/---

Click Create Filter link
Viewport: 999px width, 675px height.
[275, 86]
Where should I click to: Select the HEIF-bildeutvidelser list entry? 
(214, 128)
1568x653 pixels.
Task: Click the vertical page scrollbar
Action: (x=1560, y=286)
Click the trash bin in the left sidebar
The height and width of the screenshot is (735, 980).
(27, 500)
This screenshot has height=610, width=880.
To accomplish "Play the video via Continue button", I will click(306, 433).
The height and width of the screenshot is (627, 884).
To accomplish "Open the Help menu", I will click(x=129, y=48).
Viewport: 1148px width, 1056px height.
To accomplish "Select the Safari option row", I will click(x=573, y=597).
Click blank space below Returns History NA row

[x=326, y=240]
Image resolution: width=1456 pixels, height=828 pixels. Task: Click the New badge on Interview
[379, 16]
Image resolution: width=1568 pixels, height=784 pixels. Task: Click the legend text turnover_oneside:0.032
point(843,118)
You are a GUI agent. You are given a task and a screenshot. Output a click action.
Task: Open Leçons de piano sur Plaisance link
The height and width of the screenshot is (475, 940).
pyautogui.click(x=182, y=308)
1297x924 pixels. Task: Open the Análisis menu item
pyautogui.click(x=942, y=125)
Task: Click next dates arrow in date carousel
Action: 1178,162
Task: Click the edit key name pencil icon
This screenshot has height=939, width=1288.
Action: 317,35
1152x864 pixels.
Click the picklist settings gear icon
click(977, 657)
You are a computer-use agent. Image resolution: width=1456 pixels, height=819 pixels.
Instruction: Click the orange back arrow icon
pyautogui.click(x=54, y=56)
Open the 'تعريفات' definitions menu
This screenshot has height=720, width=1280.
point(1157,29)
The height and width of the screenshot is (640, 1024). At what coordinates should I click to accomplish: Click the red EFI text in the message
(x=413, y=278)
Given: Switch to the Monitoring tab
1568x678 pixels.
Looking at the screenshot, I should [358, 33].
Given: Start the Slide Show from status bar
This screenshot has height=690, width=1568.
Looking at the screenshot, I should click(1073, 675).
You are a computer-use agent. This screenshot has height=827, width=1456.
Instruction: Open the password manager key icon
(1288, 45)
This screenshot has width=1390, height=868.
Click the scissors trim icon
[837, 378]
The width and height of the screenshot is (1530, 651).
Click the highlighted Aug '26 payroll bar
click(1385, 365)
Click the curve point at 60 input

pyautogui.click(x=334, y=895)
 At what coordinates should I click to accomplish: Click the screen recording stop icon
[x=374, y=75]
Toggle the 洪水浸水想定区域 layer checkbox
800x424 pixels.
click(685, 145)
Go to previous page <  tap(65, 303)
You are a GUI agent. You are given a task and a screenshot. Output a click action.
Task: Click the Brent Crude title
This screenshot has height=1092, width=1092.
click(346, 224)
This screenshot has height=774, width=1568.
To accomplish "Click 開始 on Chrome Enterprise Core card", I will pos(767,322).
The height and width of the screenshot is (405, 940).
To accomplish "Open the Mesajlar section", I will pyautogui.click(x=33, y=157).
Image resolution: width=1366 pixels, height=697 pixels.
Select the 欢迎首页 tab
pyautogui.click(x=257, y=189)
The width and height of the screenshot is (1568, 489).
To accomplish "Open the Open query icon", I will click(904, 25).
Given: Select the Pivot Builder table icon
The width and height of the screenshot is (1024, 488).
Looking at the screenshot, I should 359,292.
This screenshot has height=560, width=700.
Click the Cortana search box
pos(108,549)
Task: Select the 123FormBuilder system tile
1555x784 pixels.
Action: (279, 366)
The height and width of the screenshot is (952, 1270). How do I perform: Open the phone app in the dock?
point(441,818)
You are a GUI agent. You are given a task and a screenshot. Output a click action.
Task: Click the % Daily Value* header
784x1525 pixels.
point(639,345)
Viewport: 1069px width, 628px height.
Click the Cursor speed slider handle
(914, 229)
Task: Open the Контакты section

\---

* [WHAT YOU SHOULD DO]:
Report every line of the data above that contains the string "resolution", copying each line in full. Case counts, so match only that exact capitalization.

* [IN RESPONSE]:
Image resolution: width=1456 pixels, height=828 pixels. Task: Click the New badge on Interview
Image resolution: width=1568 pixels, height=784 pixels. Task: Click the legend text turnover_oneside:0.032
You are a computer-use agent. Image resolution: width=1456 pixels, height=819 pixels.
Image resolution: width=1366 pixels, height=697 pixels.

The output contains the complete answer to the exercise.